▸ HOW TO COMPLETE THIS TASK:
For this exercise, the lines from the one with "Bildungsplan 2016: IMP, Klasse 10 (128, 486)" through the final line of the data below are to be transcribed exactly, and pictures are to be skipped.

Data extracted from a collection:
*** Block opens ***
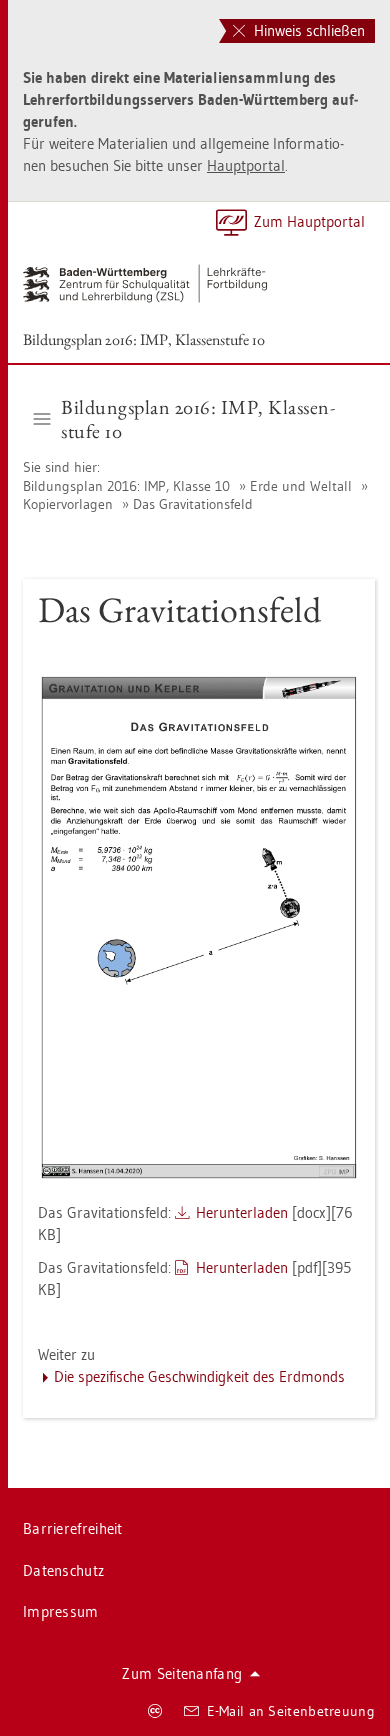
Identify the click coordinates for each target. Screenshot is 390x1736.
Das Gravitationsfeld (193, 504)
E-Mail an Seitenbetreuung (291, 1711)
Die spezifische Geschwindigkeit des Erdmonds (199, 1376)
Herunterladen (242, 1212)
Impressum (61, 1611)
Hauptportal (246, 165)
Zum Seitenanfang (182, 1673)
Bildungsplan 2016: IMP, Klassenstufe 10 (144, 339)
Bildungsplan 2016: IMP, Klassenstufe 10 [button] (198, 419)
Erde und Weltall (301, 486)
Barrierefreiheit (73, 1528)
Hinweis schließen (307, 30)
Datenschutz (63, 1570)
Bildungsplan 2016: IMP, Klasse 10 (128, 486)
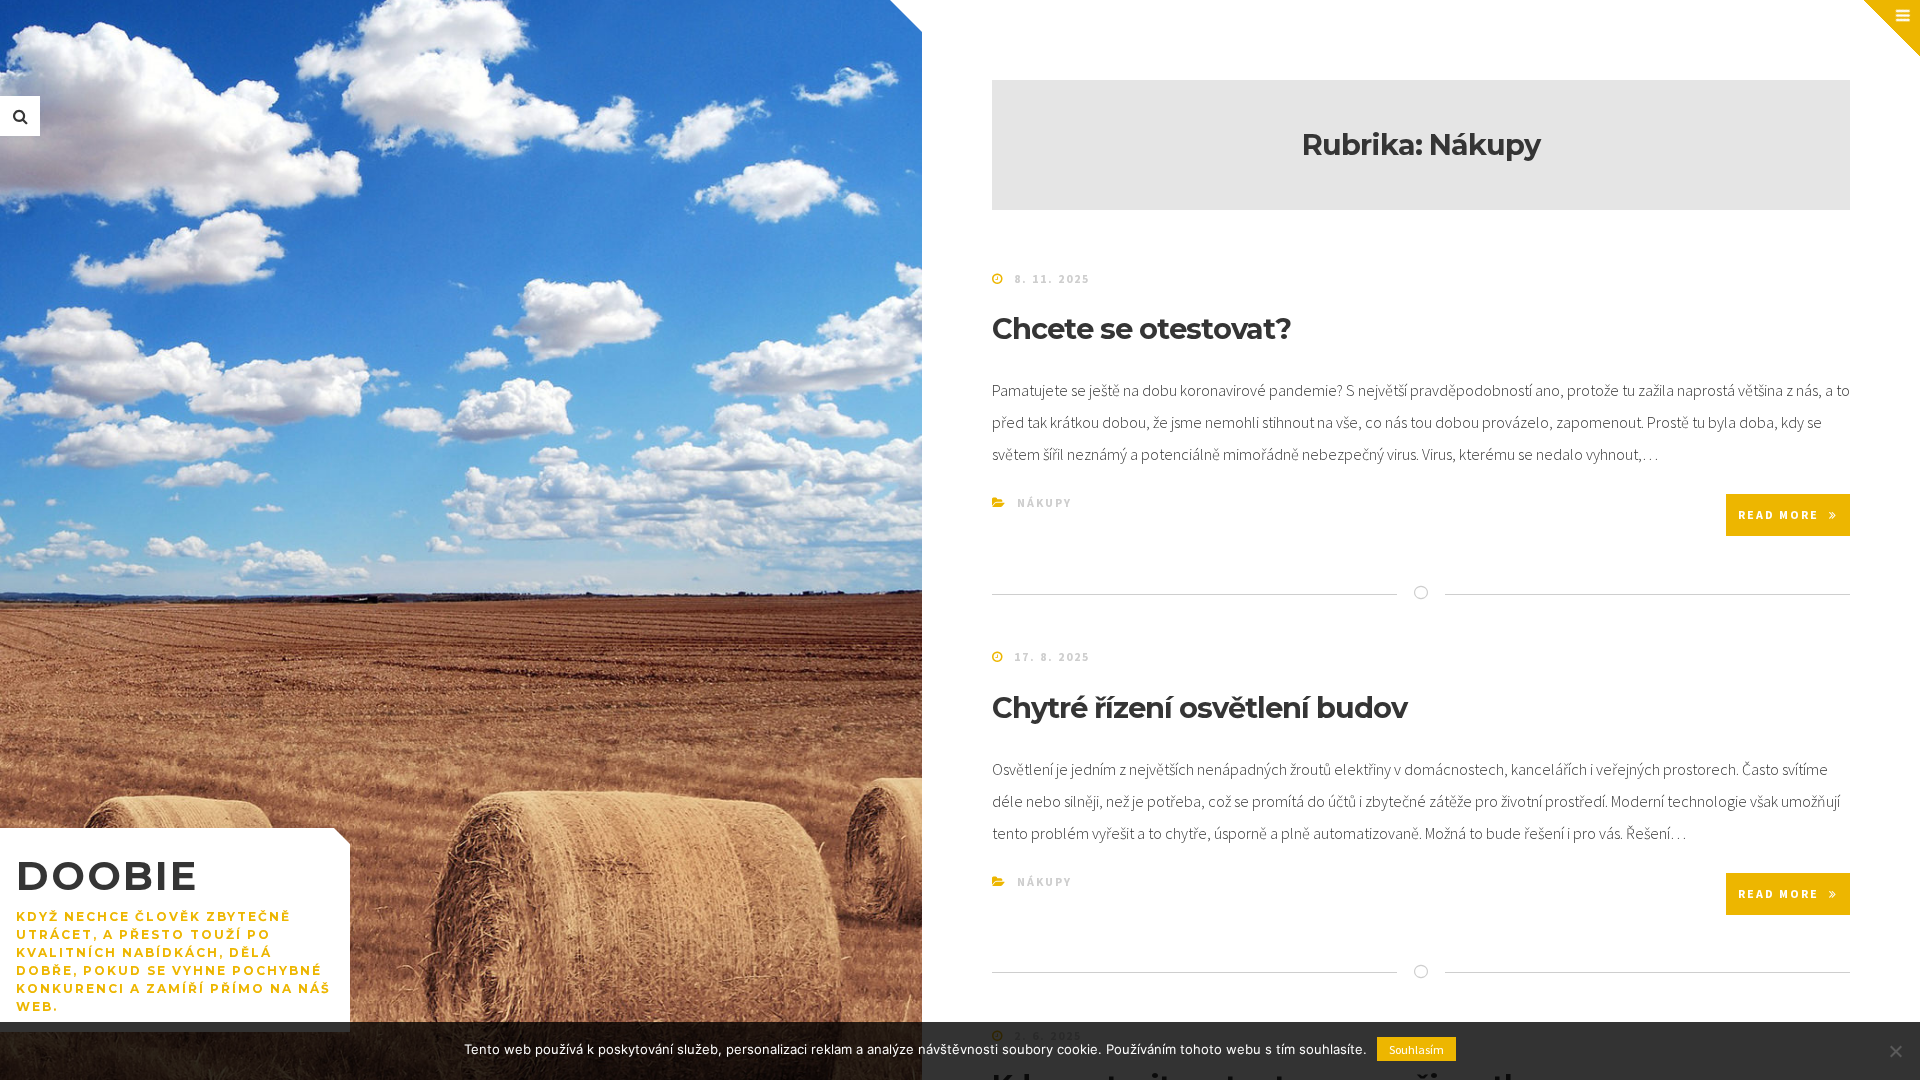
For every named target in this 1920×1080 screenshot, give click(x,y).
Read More (1778, 514)
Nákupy (1044, 502)
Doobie (107, 875)
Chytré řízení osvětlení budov (1199, 707)
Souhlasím (1416, 1049)
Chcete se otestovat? (1141, 328)
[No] (1895, 1051)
*** Block closes ***
▸ WRITTEN SOLUTION:
Bildungsplan 2016: IMP, Klasse 10 (128, 486)
For every named target in this 1920×1080 screenshot, give click(x,y).
Read More (1778, 514)
Nákupy (1044, 502)
Doobie (107, 875)
Chytré řízení osvětlení budov (1199, 707)
Souhlasím (1416, 1049)
Chcete se otestovat? (1141, 328)
[No] (1895, 1051)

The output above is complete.